Graham Laird

Personal information
- Born: 1933
- Died: 9 April 1958 (aged 24)

Playing information
- Position: Five-eighth
Club
| Years | Team | Pld | T | G | FG | P |
| 1956 | Parramatta Eels | 17 | 4 | 9 | 0 | 30 |
Representative
| Years | Team | Pld | T | G | FG | P |
| 1955 | Queensland | 4 | 2 | 0 | 0 | 6 |
| 1956 | New South Wales | 1 | 1 | 0 | 0 | 3 |
| 1955 | Australia | 2 | 2 | 0 | 0 | 6 |

= Graham Laird =

Australian rugby league player

Graham Laird (1933 – 9 April 1958) was an Australian rugby league player.

Raised in the Mackay Region, Laird was the elder brother of Queensland and Australia fullback Ray.

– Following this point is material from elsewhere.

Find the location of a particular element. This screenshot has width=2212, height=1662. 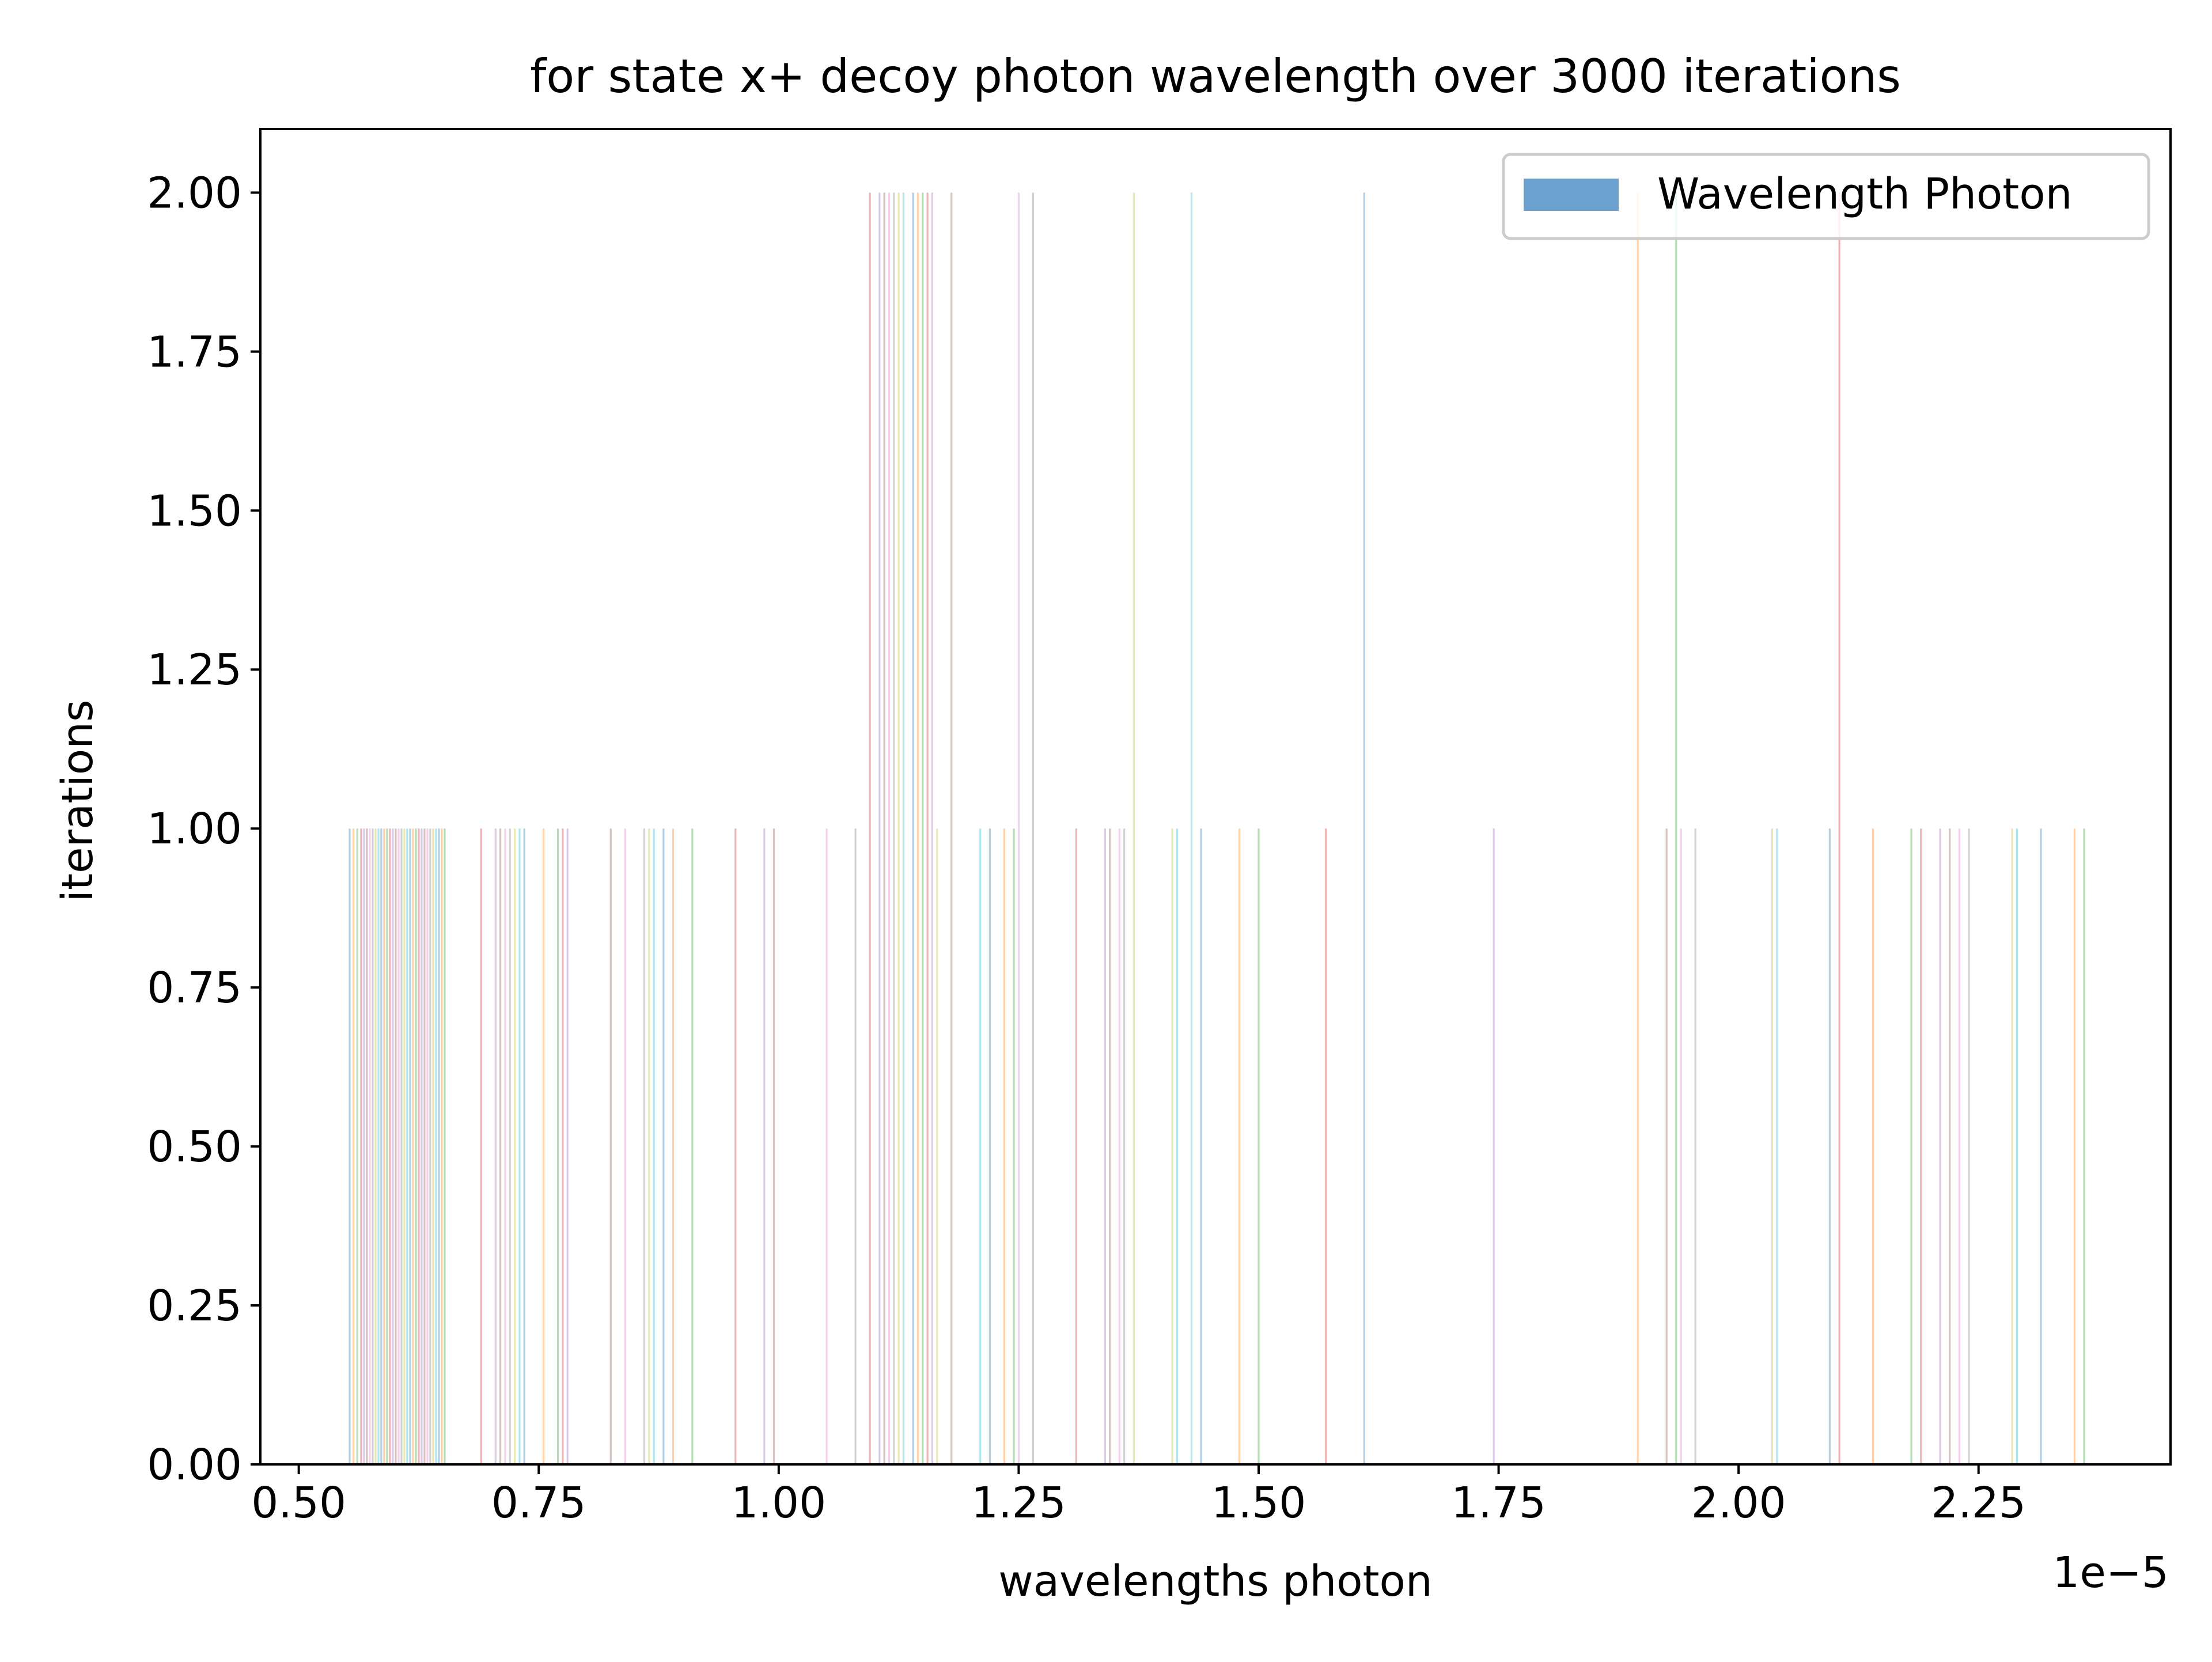

y-tick-label: 0.00 is located at coordinates (194, 1465).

Laird started out in North Queensland playing for the Magpies in the Mackay league and was the competition's "best and fairest" player in the 1954 season. In 1955, Laird switched to Toowoomba and won selection as Queensland five-eighth for the interstate series against New South Wales. This was followed by a national call up for home Tests against France and he scored two tries on debut at the Gabba. He competed for the Parramatta Eels in the 1956 NSWRFL season, then had a season with Narromine, before returning to Queensland.

In 1958, Laird was early into his first season as captain-coach of Mackay when he got crushed by an overturned tractor while farming near Ilbilbie, Queensland. Although rescued by a motorist, Laird had suffered fatal injuries, having been trapped until the tractor for several hours. He died on the way to the hospital.